In 1966, Hershey became aware of the channelization and the degradation of the vegetation in the upper part of the Buffalo Bayou river. Hershey and other citizens of Houston visited the area, where they discovered that nine acres of trees had been cut down and tires were being burned in the same area. She believed that the river's destruction was due to the United States Army Corps of Engineers and along with several volunteers, sent pictures they had taken of the concrete Bayous to their congressman, George H. W. Bush. In response Bush invited Hershey to speak before the Appropriations Sub-committee, where she could request an evaluation of the work being done at the river, as well as offer suggestions of new technologies to deal with flood control.

Hershey then joined the Buffalo Bayou Preservation Association, where she formed and conducted the Buffalo Bayou campaign in order to discontinue the Army Corps Engineers activities that were harming the river. This campaign lasted from 1967 to its successful conclusion in 1971. Hershey's actions are credited as not only saving the river, but also bringing the Houston community's attention to environmental issues. Hershey's work on the campaign is also credited as leading directly to the 1972 passage of the National Environmental Policy Act, which requires that federal agencies notify the public about projects which could have negative environmental impact.

In 1991, Hershey became the second woman to be appointed to the Texas Parks and Wildlife Commission.

== Awards and legacy ==
Hershey was a member of groups, clubs and organizations that were interested in environmental issues and she served as an advocate for protecting parks in Houston. When her parents died she donated the property to the city of Fort Worth and it is now the "Wright-Tartlon Park". Hershey also founded organizations such as the Buffalo Bayou Preservation Association, Harris County Flood Control Task Force, Citizens Who Care, The Citizens Environmental Coalition, The Park People and Urban Harvest. Due to her determination and efforts, Texas has many acres of land that are being protected by conservation easements.

Hershey was inducted into the Texas Women's Hall of Fame in 1989.

In 1991, the Buffalo Bayou Park was renamed the Terry Hershey Park due to her conservation efforts.

In 1994, a Terry Hershey Award of Excellence was formed by the Department of Recreation and Tourism Sciences from the Texas A&M University, and it was formed in order to recognize the contributions and improvements to the development of recreation, parks and tourism by a practitioner, board member, elected official or volunteer. Terry Hershey was the first recipient.

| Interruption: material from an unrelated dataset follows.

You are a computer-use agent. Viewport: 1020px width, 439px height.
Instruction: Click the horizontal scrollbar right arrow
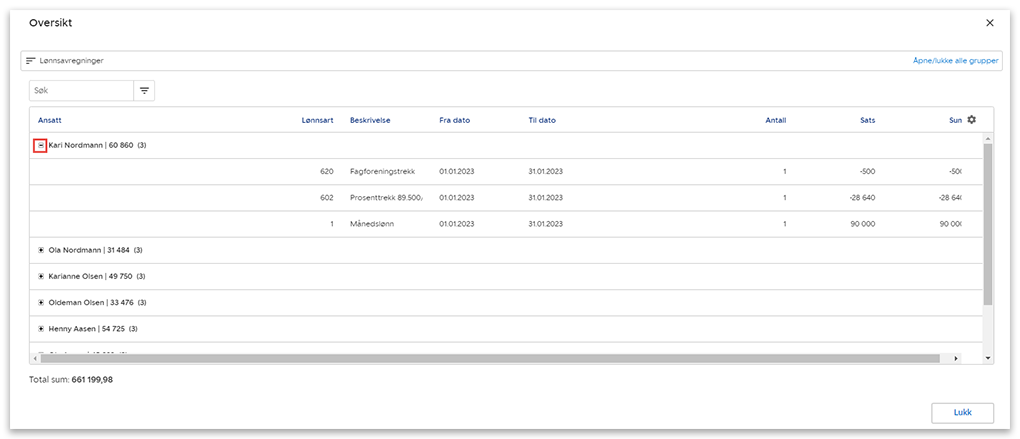click(956, 358)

Hershey was awarded the Pugsley Medal in 2003 by the American Academy for Park & Recreation Administration and she was described by her peers as a "force of nature" for her impressive works in Houston and for being a remarkable advocate in bringing people together to resolve environmental issues. Hershey also received other awards such as the prestigious Chevron Conservation Award and the Frances K. Hutchison Award.